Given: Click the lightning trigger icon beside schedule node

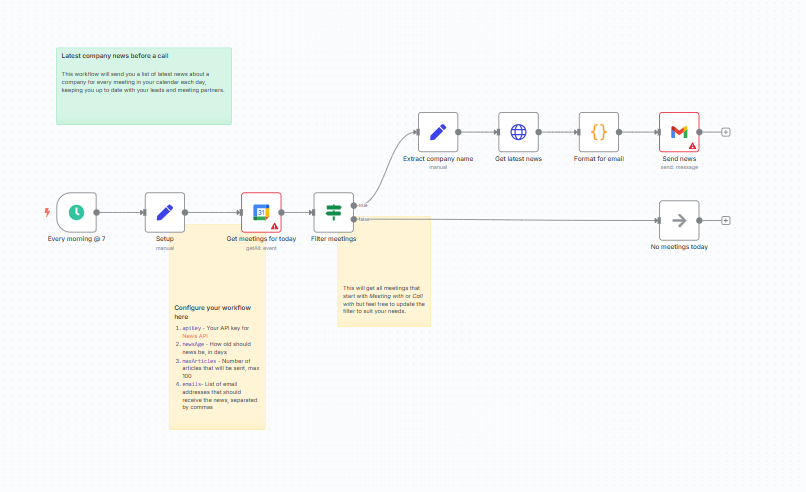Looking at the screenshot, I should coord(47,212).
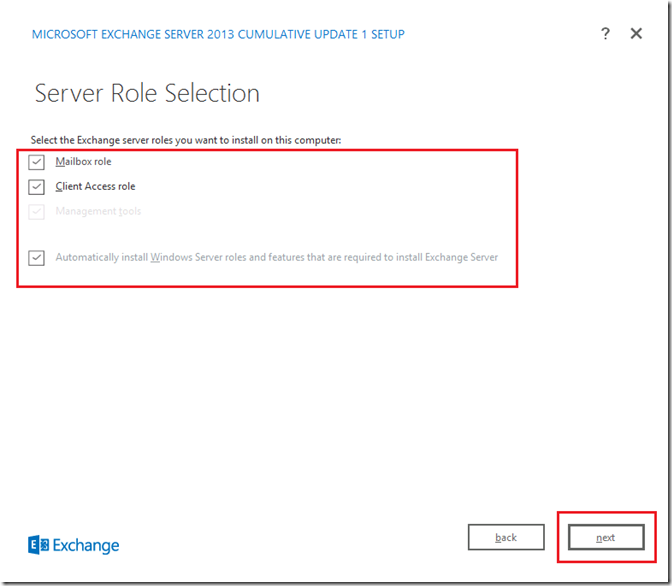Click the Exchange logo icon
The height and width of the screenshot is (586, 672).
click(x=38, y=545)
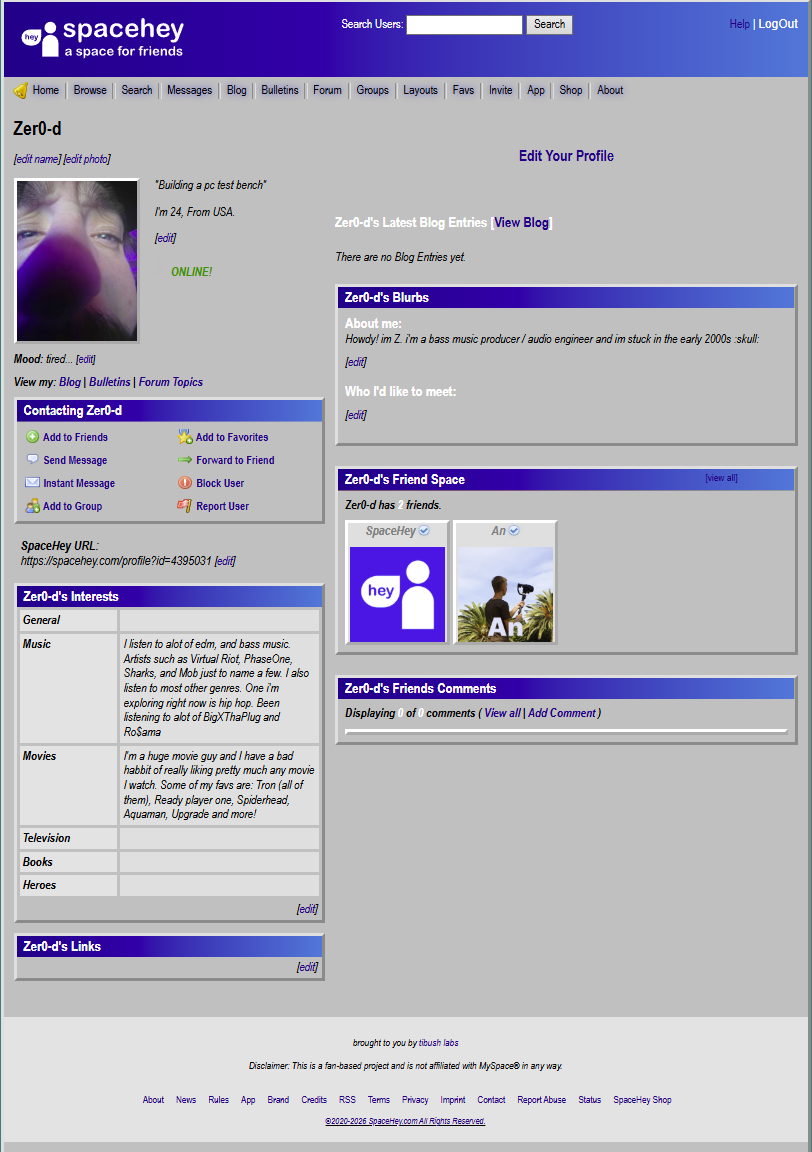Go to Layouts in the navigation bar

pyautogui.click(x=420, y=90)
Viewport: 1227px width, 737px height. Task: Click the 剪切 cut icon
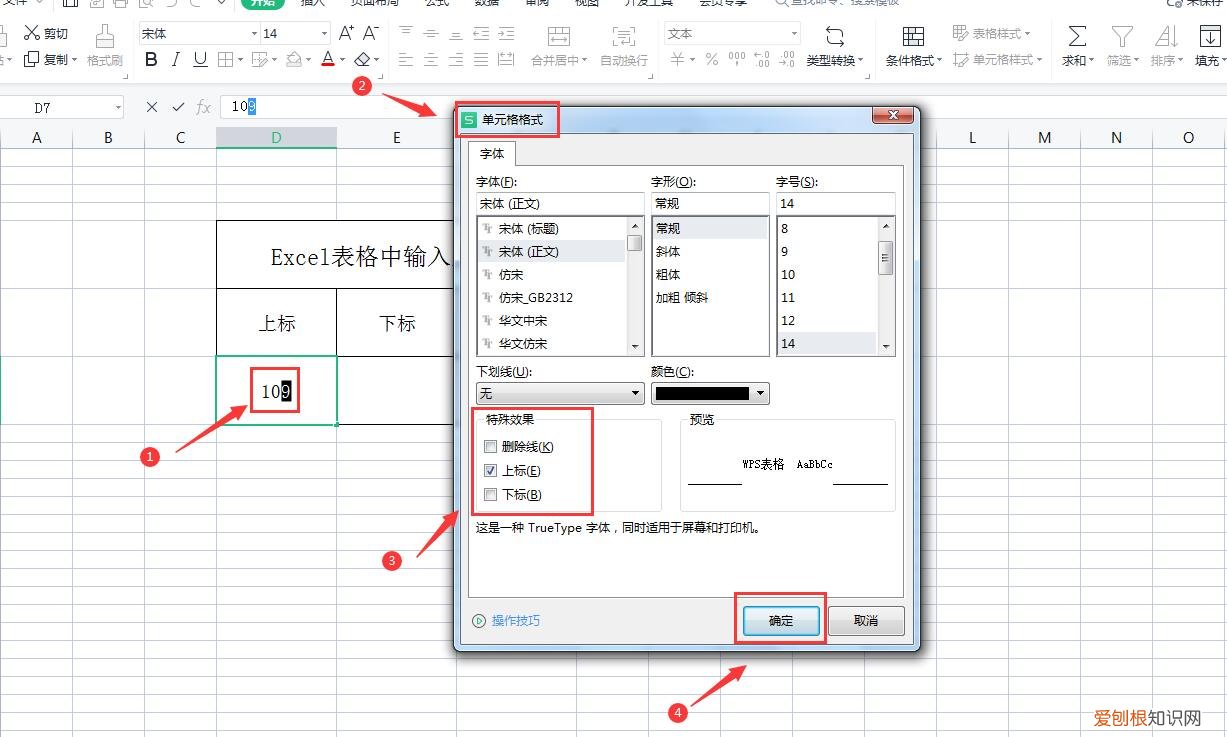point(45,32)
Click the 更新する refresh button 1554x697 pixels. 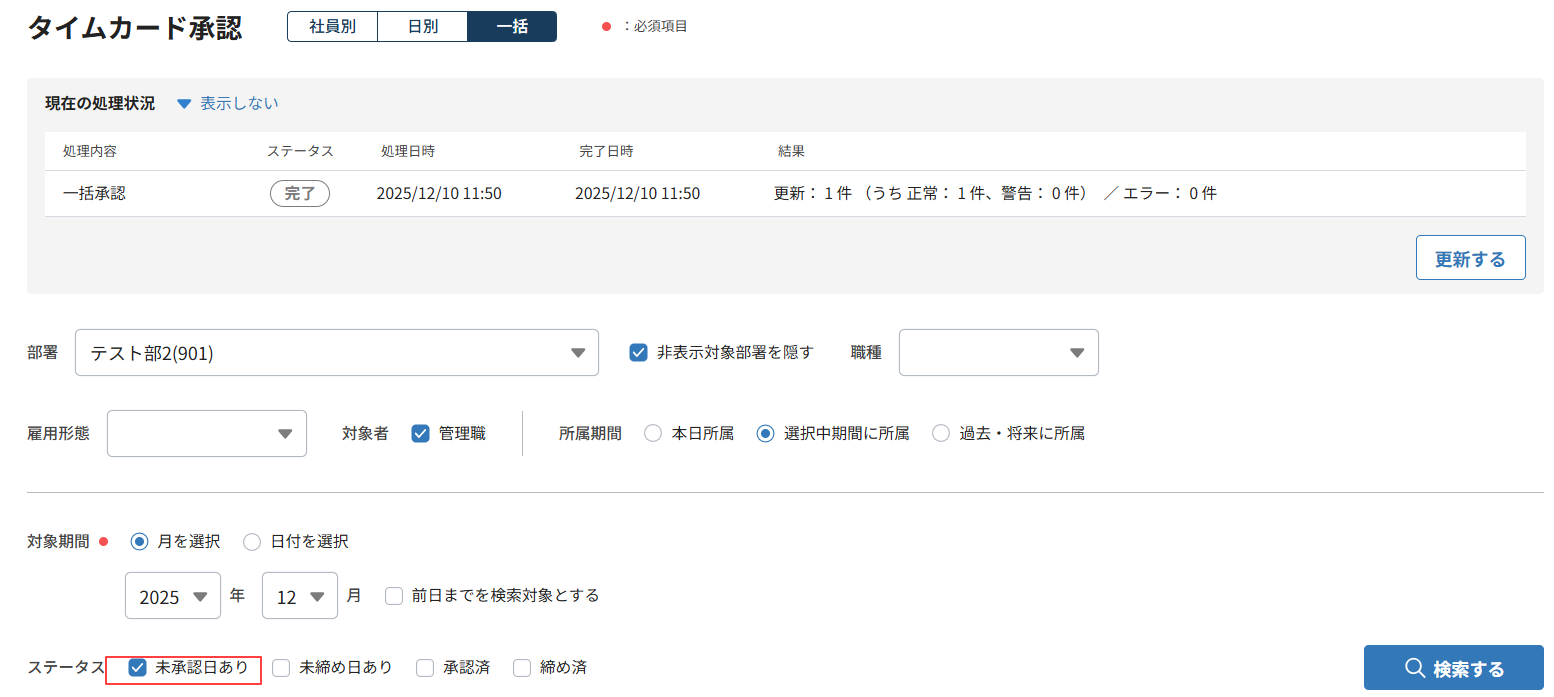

* * *

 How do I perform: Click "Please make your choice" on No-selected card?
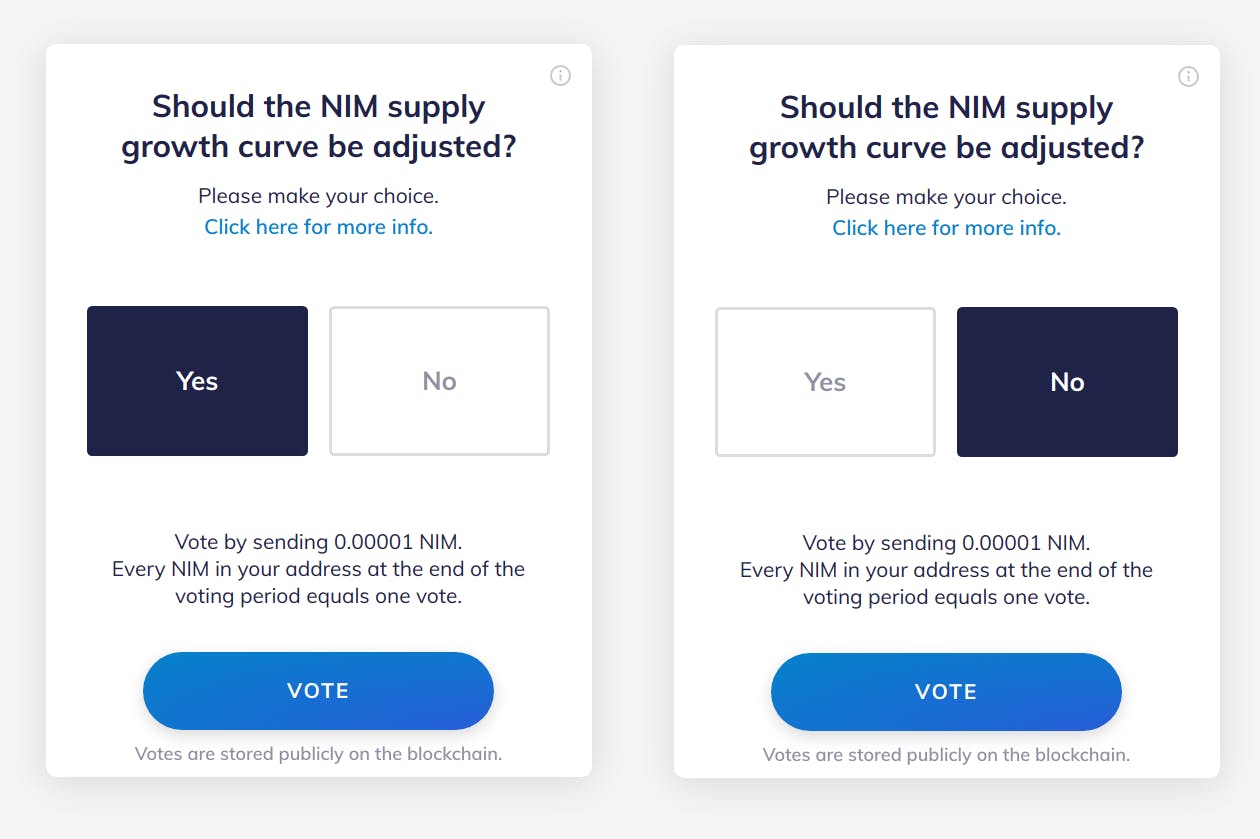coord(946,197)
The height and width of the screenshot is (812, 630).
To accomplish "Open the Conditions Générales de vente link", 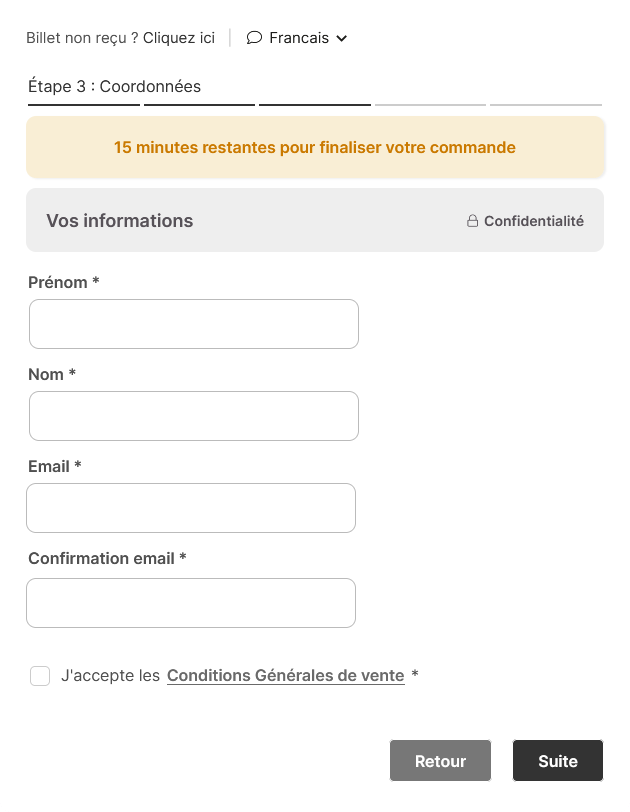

* * *

▶ [PROMPT] Quote the listing above word for word, starting with the line that contains "Viewport: 1227px width, 737px" and going on through the line that contains "Click the 更新する". Leave the pictures out of your answer.

▶ [RESPONSE TO THIS TASK]
Viewport: 1227px width, 737px height. Task: Click the 剪切 cut icon
point(45,32)
Click the 更新する refresh button 1554x697 pixels. 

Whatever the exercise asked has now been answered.